Denominado “Menstruação com Dignidade”, o programa estabelece a distribuição gratuita e contínua de absorventes pela rede pública municipal. As Unidades Básicas de Saúde (UBSs) estarão entre os principais locais de atendimento, além de outros pontos que ainda poderão ser definidos durante a execução das ações.
A proposta também contempla campanhas educativas e atividades relacionadas à saúde menstrual, saúde sexual e reprodutiva, autocuidado e enfrentamento aos preconceitos associados à menstruação. Projetos-piloto com métodos menstruais reutilizáveis e a entrega de kits de higiene estão igualmente previstos no decreto.
O atendimento será direcionado principalmente a mulheres e meninas em situação de vulnerabilidade social. Entre os grupos prioritários estão as populações pretas, pardas, indígenas, quilombolas, ribeirinhas, residentes na zona rural e moradoras de comunidades periféricas.
A definição desse público considera que a falta de acesso a produtos menstruais atinge com maior intensidade as pessoas submetidas a desigualdades econômicas e a dificuldades para utilizar serviços públicos essenciais.
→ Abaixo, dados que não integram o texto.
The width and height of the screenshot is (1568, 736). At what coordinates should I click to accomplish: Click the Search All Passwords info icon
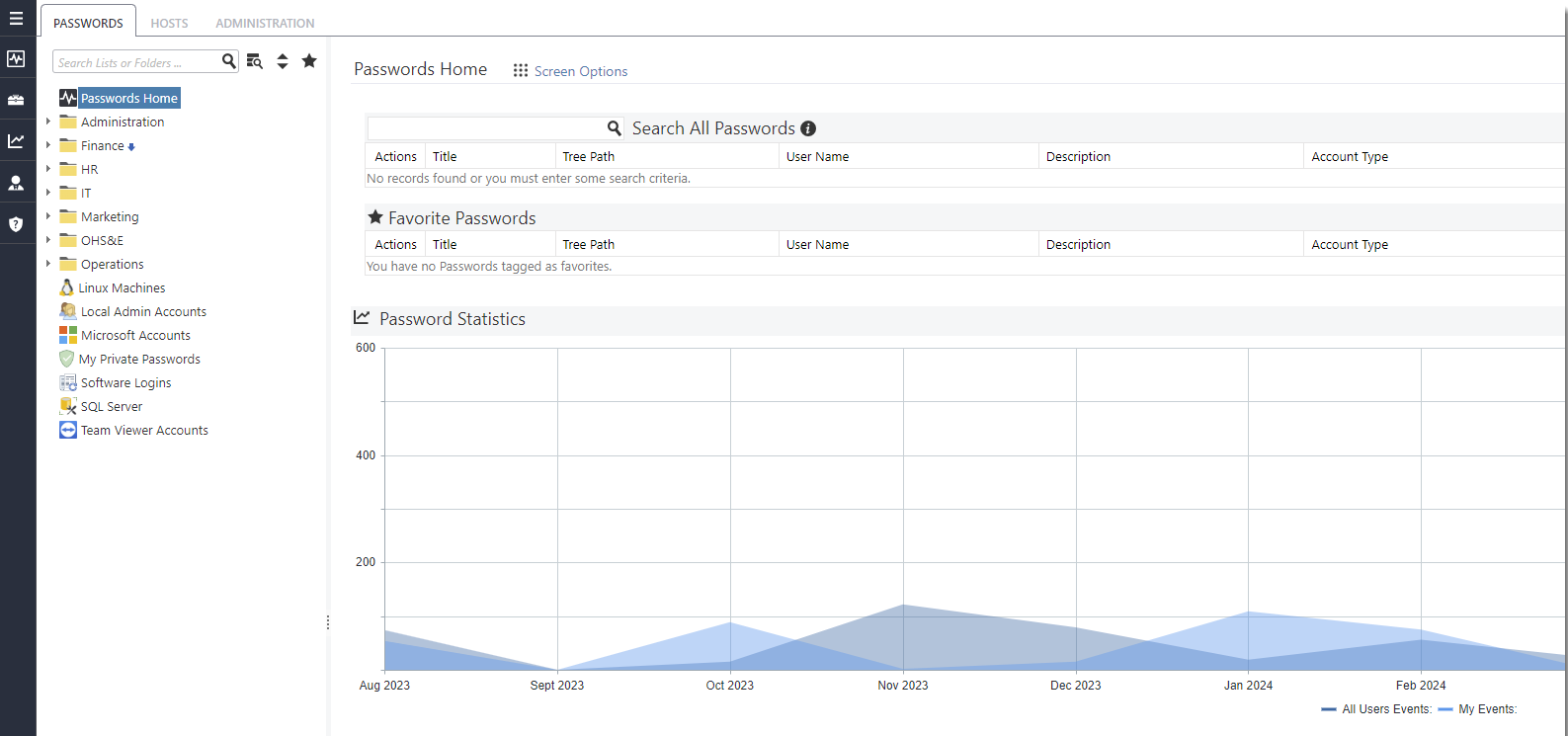[x=808, y=128]
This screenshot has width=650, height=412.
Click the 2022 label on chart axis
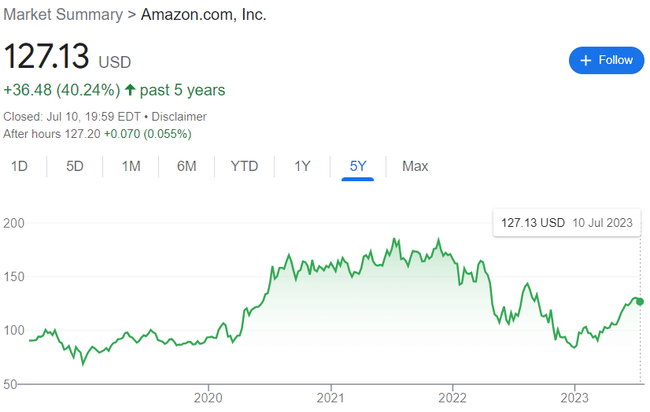pos(452,397)
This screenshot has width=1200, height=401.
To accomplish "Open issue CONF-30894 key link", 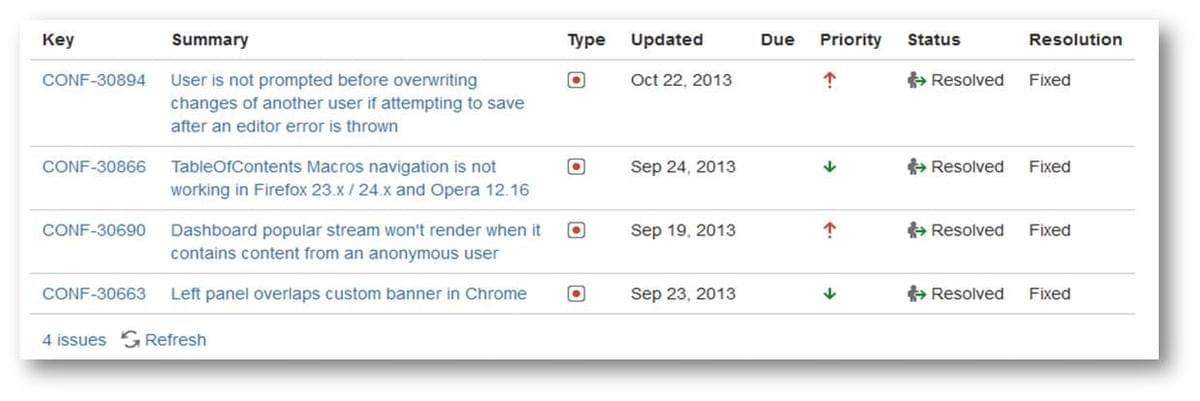I will pos(93,80).
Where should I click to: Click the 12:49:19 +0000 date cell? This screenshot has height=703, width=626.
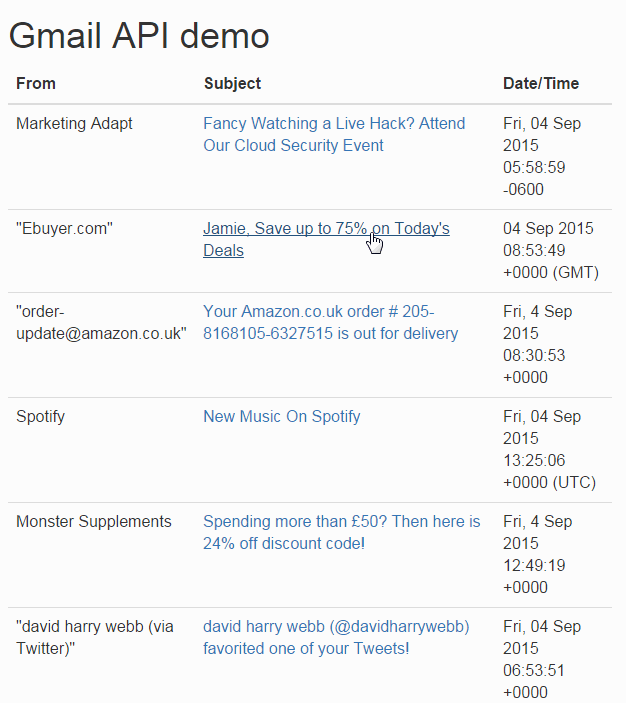537,554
A execução do programa deverá reunir diferentes setores da administração municipal. As medidas serão desenvolvidas de maneira integrada pelas áreas de saúde, educação, assistência social, infraestrutura, meio ambiente e políticas públicas para as mulheres.
Uma Comissão Intersetorial permanente também será criada. O grupo ficará responsável pelo planejamento, acompanhamento, avaliação e aperfeiçoamento das atividades realizadas. Os resultados deverão ser monitorados continuamente, com transparência e proteção dos dados pessoais das beneficiárias, conforme as regras da Lei Geral de Proteção de Dados (LGPD).
Entre os indicadores que deverão ser acompanhados estão a redução das faltas e da evasão escolar provocadas pela ausência de produtos de higiene menstrual, além da ampliação do acesso a informações sobre saúde e cuidados pessoais.
A diretora de Políticas Públicas para as Mulheres, Lena Assis, afirmou que a medida busca enfrentar a pobreza menstrual e ampliar a inclusão. Segundo ela, há casos de estudantes que deixam de frequentar as aulas por não terem absorventes ou por temerem possíveis incidentes durante o período menstrual.
Lena Assis também relatou situações em que meninas retiram papel higiênico das escolas para utilizar em casa. Para a diretora, a implantação da política poderá contribuir para reduzir a ausência escolar e ampliar o acesso à saúde, à educação e ao respeito.
O prefeito Léo Moraes declarou que a iniciativa transforma uma dificuldade frequentemente invisibilizada em uma política pública permanente. Ele ressaltou que a falta de um produto básico de higiene não deve impedir meninas de estudar nem obrigar mulheres a abrir mão de cuidados essenciais.
“Nenhuma menina deve deixar de estudar”, afirmou o prefeito. Conforme Léo Moraes, assegurar produtos de higiene menstrual também significa garantir direitos fundamentais, proteção e cidadania às mulheres do município.
Instituído pela Prefeitura de Porto Velho na semana passada, o programa torna permanente o atendimento relacionado à dignidade menstrual. A medida busca garantir que mulheres e meninas possam atravessar o período menstrual com segurança, saúde e respeito.